Commentary on rising and converging: Flannery O’Connor is amazing, as I was reminded again last week on reading “Everything that Rises Must Converge” for the uncountable-eth time.

Consider her on the sentence level:

The sky was a dying violet and the houses stood out darkly against it, bulbous liver-colored monstrosities of a uniform ugliness though no two were alike.

This, I fear is the site of the convergence to which she alludes: may we decline the invitation? Thank you very much all the same.

I can never disentangle her religion, her illness, and her early death from her writing and in fact Everything that Rises Must Converge (the book) was published in 1965, just after her death (the same year Eliot died, though the span of his life was, of course, much greater). I was shocked to learn that O’Connor’s mother died in 1997. Her writing lives in that timeless space occupied by the kind of Truth reserved for classic stature.

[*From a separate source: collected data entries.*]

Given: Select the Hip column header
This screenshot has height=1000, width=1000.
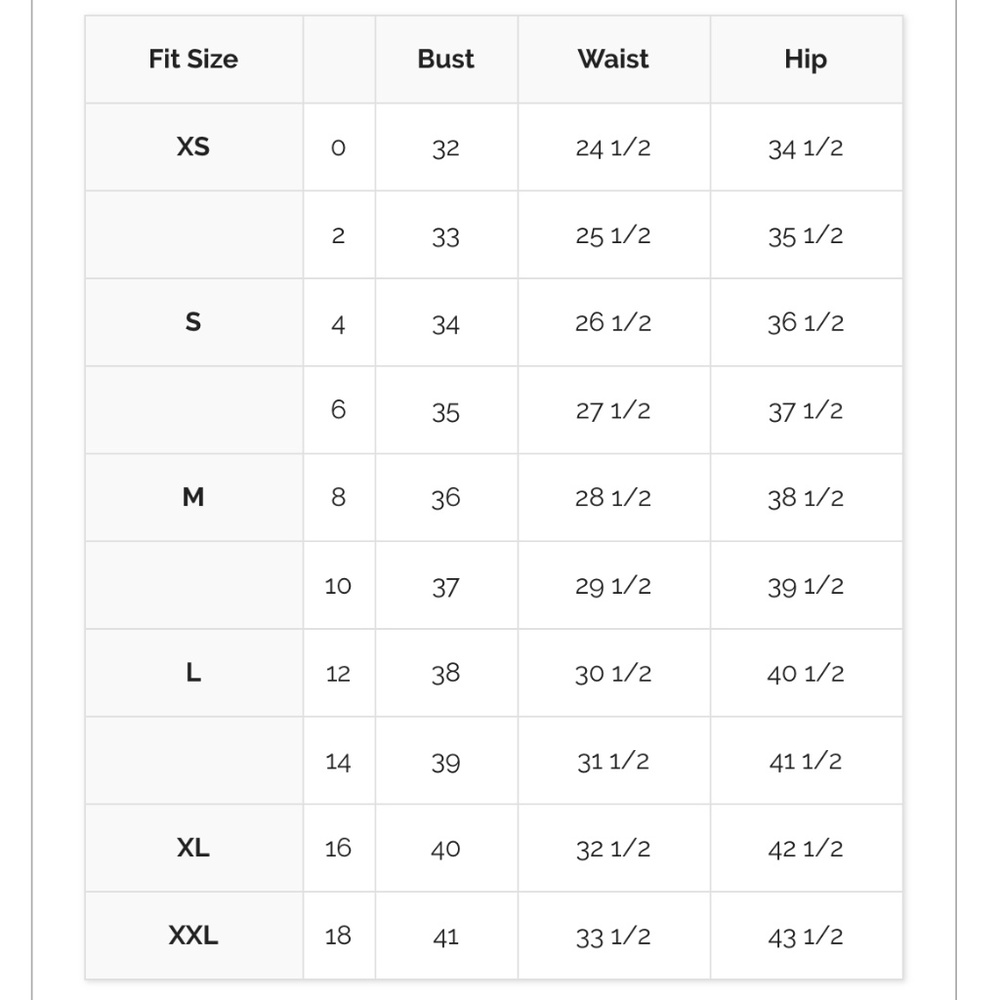Looking at the screenshot, I should 806,59.
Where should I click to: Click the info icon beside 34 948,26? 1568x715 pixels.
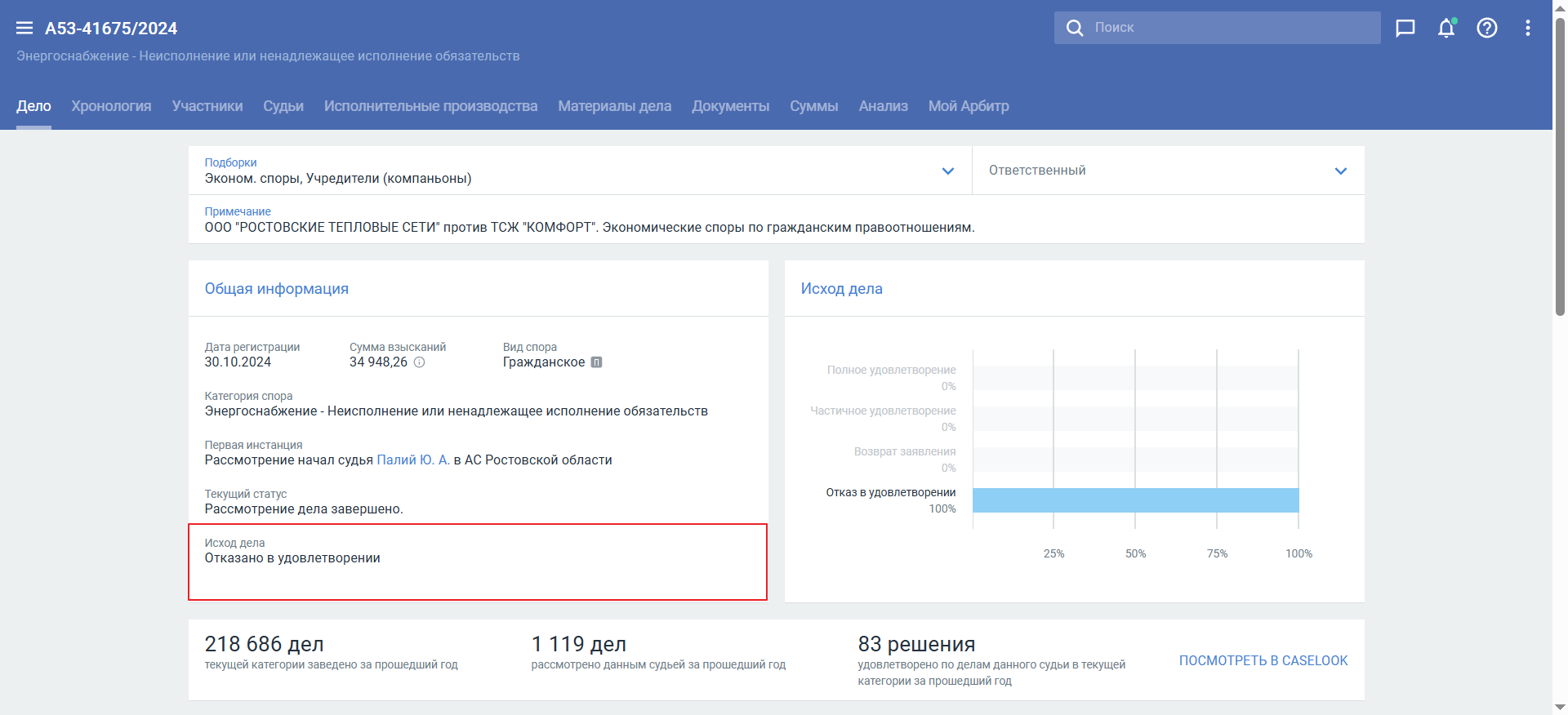click(419, 362)
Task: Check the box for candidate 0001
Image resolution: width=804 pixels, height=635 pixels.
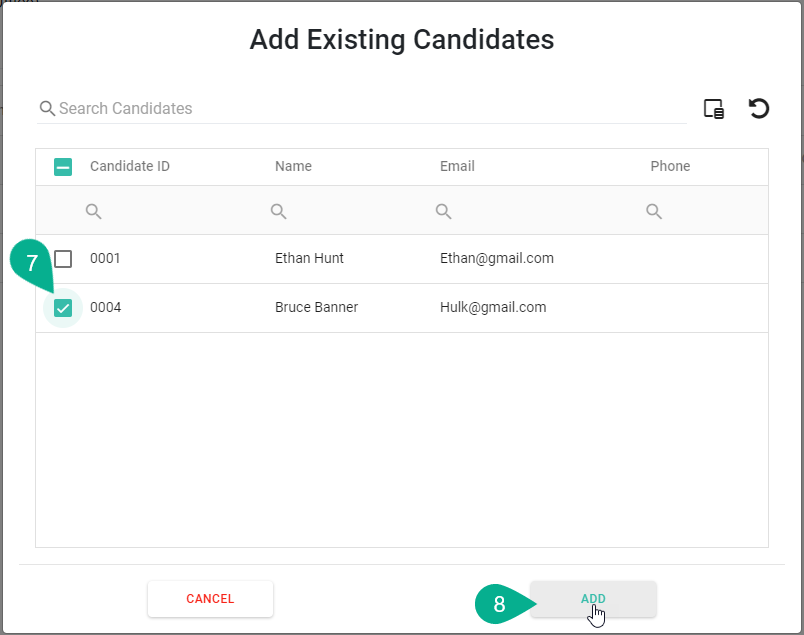Action: click(63, 259)
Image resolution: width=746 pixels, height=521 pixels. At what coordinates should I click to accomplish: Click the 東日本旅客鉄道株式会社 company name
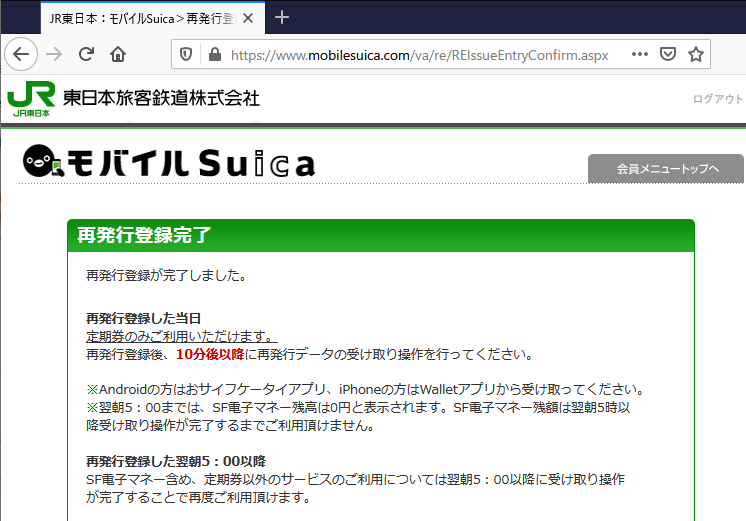pos(161,98)
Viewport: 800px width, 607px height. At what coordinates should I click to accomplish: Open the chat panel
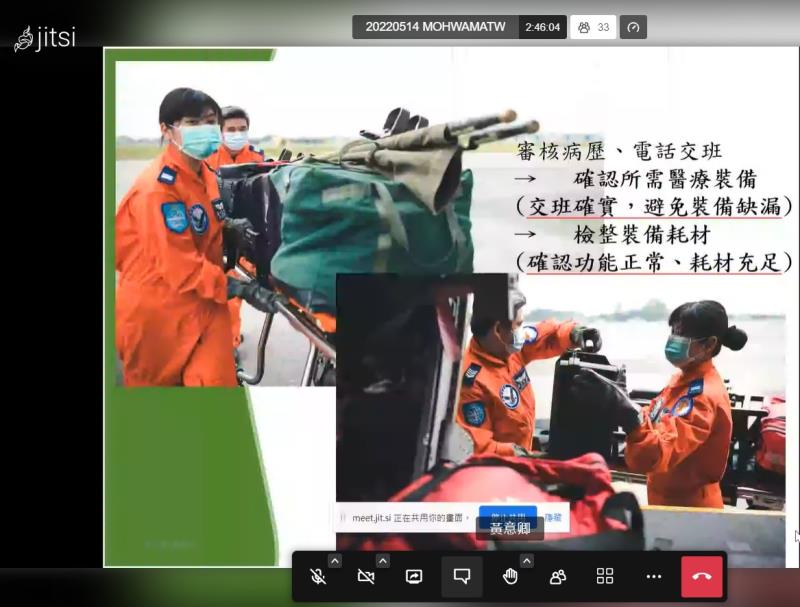pyautogui.click(x=462, y=577)
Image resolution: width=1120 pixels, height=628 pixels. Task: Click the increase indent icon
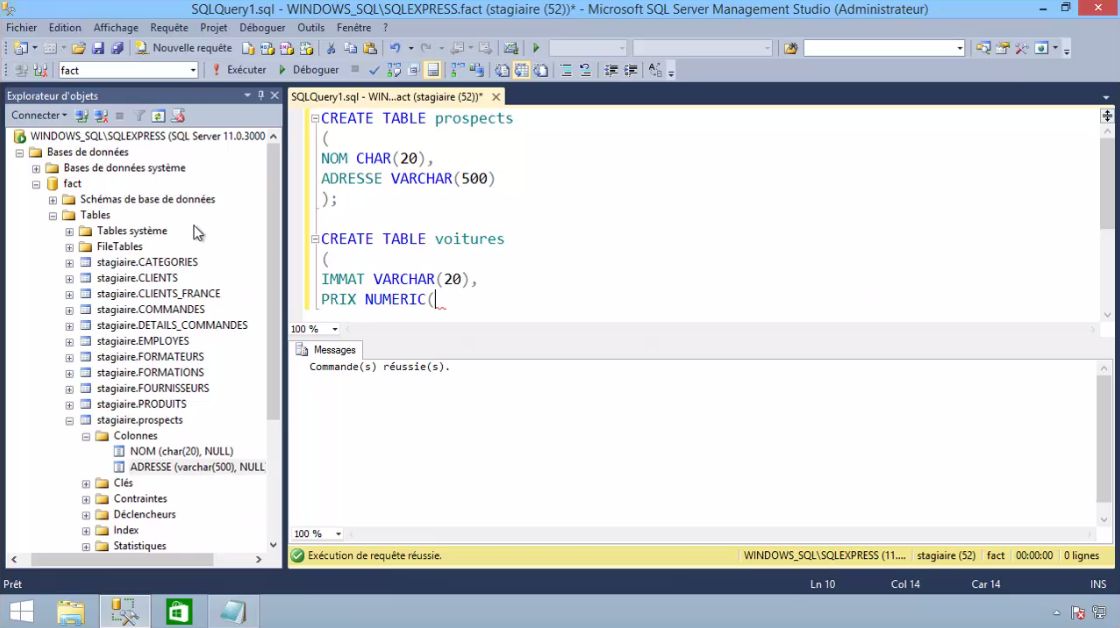(x=630, y=69)

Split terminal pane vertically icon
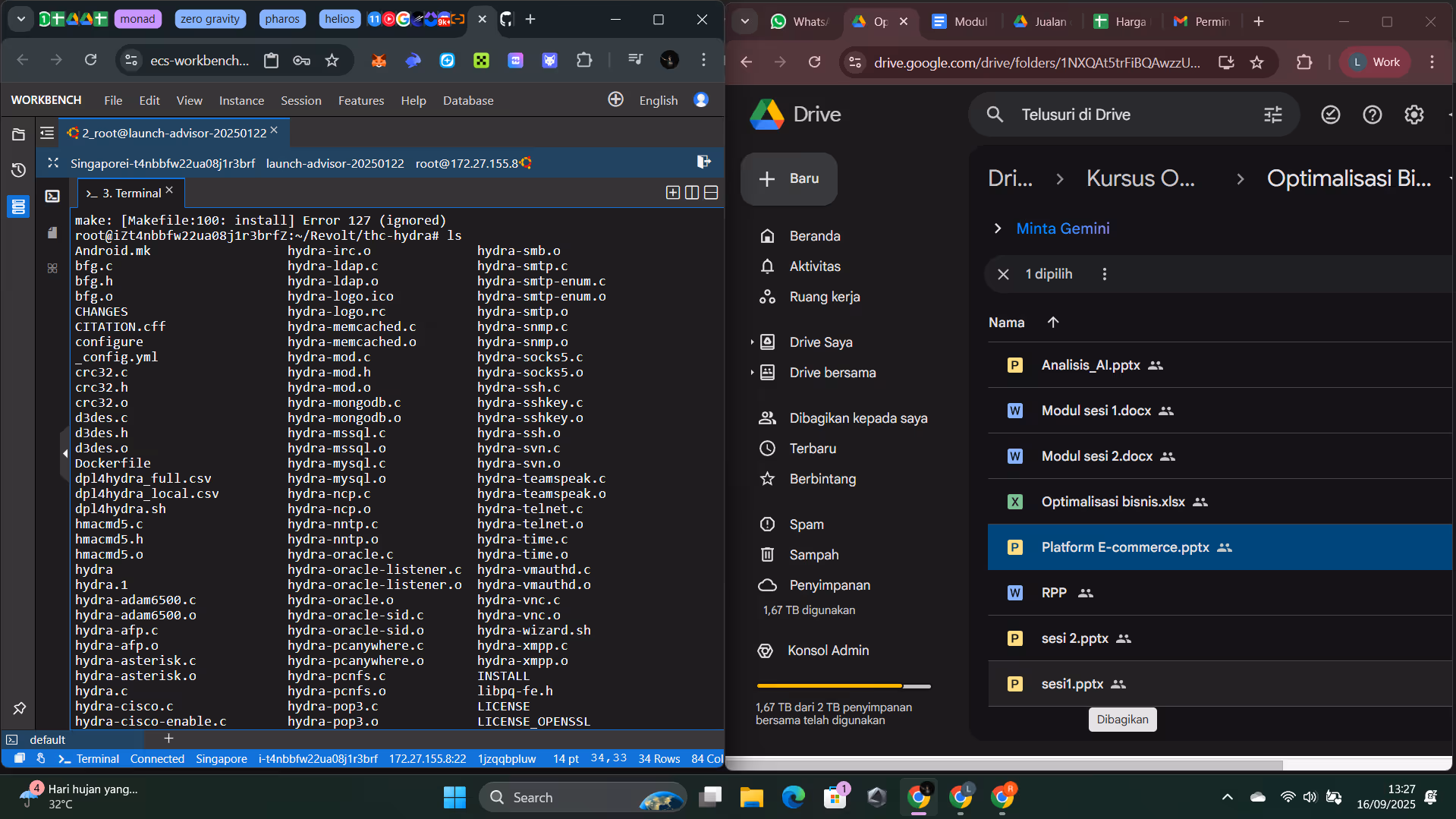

Even though she took her title from Teilhard de Chardin and even though he was a Jesuit theologian (although censured) and she a devout Catholic (why is it, by the way, that the word devout is hitched almost exclusively to Catholic?) it is impossible she did not mean her title ironically. For de Chardin it seems a literal joyous vision, for O’ Connor, the rising is more of a “leveling,” the point of convergence, is rather . . . uh, low. O’ Connor’s Catholicism and the subject of her writings have always seemed somewhat perplexing, if not disconnected.

I think de Chardin did not quite take note of (conveniently ignores?) the fact that not everyone rises, a fact which O’Connor can never forget. We recognize, live in, O’Connor’s world, but aspire to the dream world of de Chardin in which mankind is the collective Christ (was he censured for fuzziness?).

Now, in the new electronic leveling, in which everyperson has an equal voice, everyperson a celebrity (and not just in the Warholian 15-minute sense), in which every moment is both the beginning and the end, we most definitely have convergence, but who wants it on the terms it offers itself?